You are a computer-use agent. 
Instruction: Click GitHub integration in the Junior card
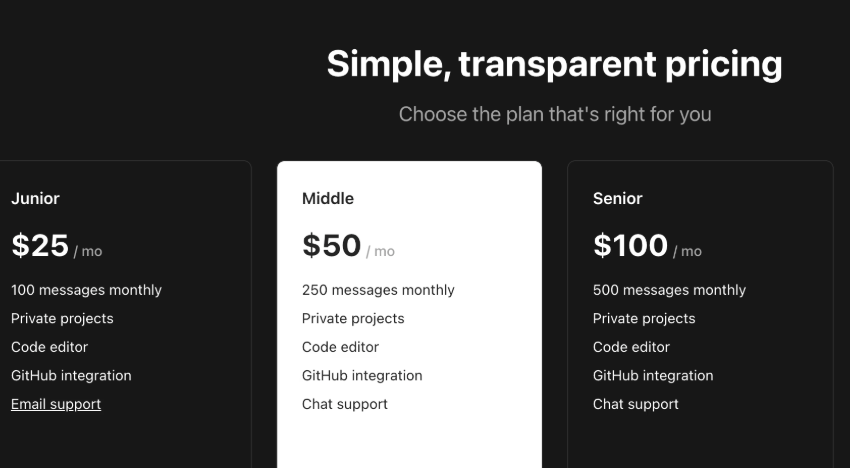(71, 376)
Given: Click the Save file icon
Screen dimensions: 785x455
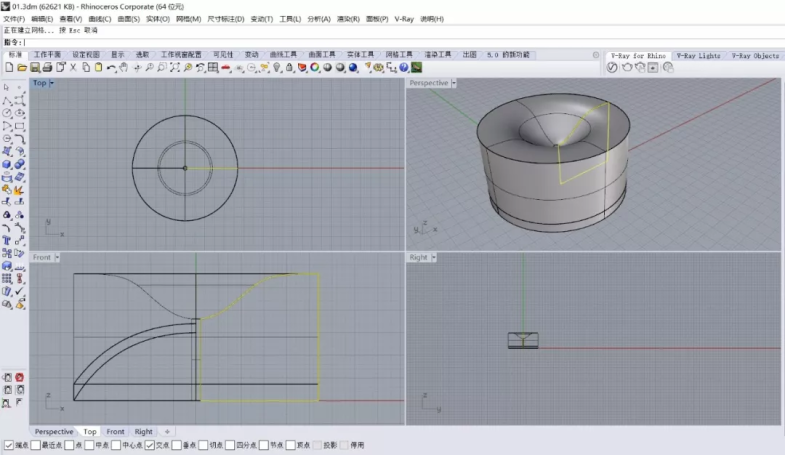Looking at the screenshot, I should [33, 67].
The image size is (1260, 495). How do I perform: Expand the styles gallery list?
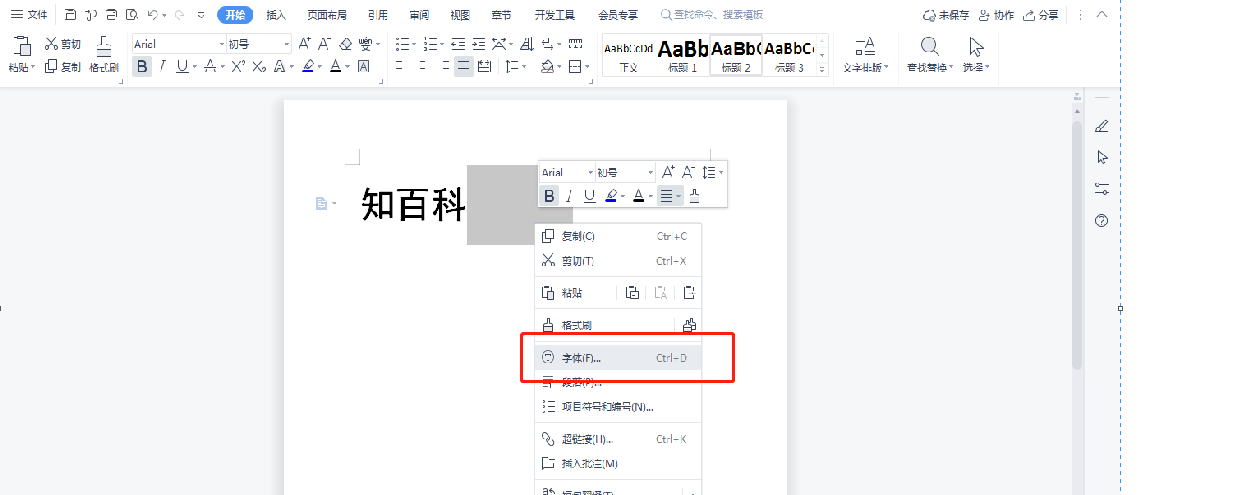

Exercise directions -> Leaving aside the pictures, copy the listing above exactly.

The completed task ->
You are a computer-use agent. 
Instruction: Click GitHub integration in the Junior card
(71, 376)
Given: Click the Save file icon
Screen dimensions: 785x455
Looking at the screenshot, I should [33, 67].
The image size is (1260, 495). How do I perform: Expand the styles gallery list?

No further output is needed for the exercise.